I like it when an actor or actress who hasn't really convinced me with their work suddenly appears with a piece that shatters that image and demonstrates all their potential.
This is what happened with this movie and Jennifer Aniston in this case. It's not that I judge her as a bad actress, but from seeing her so often in light comedy roles, it made me think she wasn't capable of giving anything extra.
In Cake: A Reason to Live, that image dissipated to give way to a tremendous interpretation of a lawyer who suffers from chronic pain and who is also going through a very strong depressive period. Seeing Aniston without makeup, emaciated and full of scars, was a powerful shock, but loaded with a reality that I didn't expect.

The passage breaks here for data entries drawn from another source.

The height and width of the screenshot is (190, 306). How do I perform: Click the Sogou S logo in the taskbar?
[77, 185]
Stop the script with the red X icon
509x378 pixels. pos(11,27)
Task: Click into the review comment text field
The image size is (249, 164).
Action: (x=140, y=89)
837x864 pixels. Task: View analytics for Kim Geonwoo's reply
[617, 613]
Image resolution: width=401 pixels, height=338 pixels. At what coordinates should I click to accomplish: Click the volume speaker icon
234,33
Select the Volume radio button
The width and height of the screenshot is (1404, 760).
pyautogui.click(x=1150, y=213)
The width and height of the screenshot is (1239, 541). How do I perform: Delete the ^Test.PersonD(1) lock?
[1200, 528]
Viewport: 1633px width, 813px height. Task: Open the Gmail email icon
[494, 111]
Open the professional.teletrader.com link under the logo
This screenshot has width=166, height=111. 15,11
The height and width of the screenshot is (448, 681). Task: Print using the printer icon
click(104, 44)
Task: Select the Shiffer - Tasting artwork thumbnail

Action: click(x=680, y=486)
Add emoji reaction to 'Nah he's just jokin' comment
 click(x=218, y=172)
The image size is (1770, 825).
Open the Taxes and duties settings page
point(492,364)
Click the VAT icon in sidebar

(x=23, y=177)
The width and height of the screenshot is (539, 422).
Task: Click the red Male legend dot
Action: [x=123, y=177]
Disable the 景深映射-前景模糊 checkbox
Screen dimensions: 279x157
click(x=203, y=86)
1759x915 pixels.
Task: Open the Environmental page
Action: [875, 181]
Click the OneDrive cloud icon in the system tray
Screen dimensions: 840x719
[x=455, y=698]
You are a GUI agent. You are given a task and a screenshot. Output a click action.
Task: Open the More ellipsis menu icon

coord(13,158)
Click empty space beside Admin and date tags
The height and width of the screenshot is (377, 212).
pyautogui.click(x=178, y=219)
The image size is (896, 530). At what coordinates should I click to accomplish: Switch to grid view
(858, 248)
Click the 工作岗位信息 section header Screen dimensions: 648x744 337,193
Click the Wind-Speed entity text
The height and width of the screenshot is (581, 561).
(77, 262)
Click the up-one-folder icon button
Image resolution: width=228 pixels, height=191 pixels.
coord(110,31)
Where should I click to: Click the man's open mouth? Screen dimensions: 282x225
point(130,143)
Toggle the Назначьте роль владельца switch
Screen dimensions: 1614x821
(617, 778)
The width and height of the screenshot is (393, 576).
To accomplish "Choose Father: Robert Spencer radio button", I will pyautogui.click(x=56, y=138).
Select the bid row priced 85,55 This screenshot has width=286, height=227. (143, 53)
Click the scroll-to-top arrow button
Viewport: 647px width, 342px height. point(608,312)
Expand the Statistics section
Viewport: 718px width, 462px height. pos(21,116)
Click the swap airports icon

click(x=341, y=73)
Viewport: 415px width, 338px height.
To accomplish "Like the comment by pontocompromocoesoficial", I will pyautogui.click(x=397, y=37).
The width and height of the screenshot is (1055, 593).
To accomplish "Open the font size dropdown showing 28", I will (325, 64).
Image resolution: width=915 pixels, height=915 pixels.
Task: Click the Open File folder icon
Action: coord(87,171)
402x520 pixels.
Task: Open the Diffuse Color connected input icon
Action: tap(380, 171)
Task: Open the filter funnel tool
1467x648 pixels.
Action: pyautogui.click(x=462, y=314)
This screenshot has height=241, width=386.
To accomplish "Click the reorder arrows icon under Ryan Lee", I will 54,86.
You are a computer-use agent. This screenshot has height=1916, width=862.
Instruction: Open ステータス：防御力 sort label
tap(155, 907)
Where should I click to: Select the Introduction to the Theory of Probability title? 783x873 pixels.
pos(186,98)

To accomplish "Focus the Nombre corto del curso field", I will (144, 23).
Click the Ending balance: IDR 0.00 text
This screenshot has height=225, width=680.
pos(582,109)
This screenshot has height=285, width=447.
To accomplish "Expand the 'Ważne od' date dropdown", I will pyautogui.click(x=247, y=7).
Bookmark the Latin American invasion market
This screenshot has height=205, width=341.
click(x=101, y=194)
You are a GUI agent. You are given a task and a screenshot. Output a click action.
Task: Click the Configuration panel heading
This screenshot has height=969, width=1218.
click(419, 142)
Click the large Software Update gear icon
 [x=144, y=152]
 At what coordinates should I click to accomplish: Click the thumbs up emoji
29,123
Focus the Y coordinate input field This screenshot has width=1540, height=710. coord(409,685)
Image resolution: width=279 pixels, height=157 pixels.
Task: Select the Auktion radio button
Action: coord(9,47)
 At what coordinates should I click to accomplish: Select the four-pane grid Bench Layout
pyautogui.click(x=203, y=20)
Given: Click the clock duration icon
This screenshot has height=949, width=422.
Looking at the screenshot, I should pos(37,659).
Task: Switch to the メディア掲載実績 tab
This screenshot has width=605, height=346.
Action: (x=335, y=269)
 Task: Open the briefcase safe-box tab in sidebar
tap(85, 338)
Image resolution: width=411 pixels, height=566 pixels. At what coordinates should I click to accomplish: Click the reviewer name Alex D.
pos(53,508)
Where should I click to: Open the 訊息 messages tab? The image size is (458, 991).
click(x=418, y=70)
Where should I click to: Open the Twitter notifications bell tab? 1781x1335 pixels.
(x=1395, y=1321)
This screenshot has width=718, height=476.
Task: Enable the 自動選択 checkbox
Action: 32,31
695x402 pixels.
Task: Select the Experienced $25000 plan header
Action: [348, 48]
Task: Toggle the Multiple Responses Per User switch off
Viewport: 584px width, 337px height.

Directed by Daniel Barnz and written by Patrick Tobin, this drama shows us a reality that, despite being very present in society, we don't see every day. How to deal with the loss of a loved one, the suicide of a friend, and the aftermath of a car accident, all at the same time, can overwhelm anyone, and in this case, Aniston finds refuge in an addiction to analgesics, which, rather than helping, completes a picture that is sinking her more into the dark side.
I really didn't know this movie from 2015, and I found it in the PlutoTv movie offer, and it just caught my attention to see Aniston on the cover looking very emaciated, which prompted me to see how much she could offer from another point of view than what her public is used to. And rightly she was showered with nominations for different awards, because it is a jewel that adorns her world-famous fame.
We see reality from a point of view in which the one who has everything material, has nothing of what they really want and need, demystifying the thought that money is everything.
Silvana's character is the containment we always need: an empathetic woman, beyond her condition as a lady of service. What I didn't like was using the stigma of the Mexican who goes north to seek fortune that they show at some point in the film, because up to that point, it really looked more like a life companion than a domestic employee.
Faced with Claire's obsession with the suicide of her therapy partner, a range of realities are shown that seek not only to redeem the suicide, but also the character of Aniston, who, after several conversations with this "ghost", ends up understanding that life goes on, and the opportunities to rebuild her life are closer than she imagined.
Cake is a reflective movie, that sinks with us and makes us think about our internal demons, giving us a breath in the face of the adversities we face or those we have already gone through and have sequelae.
And why is it called that? You really have to watch it until the end, the meaning is much stronger than you could imagine.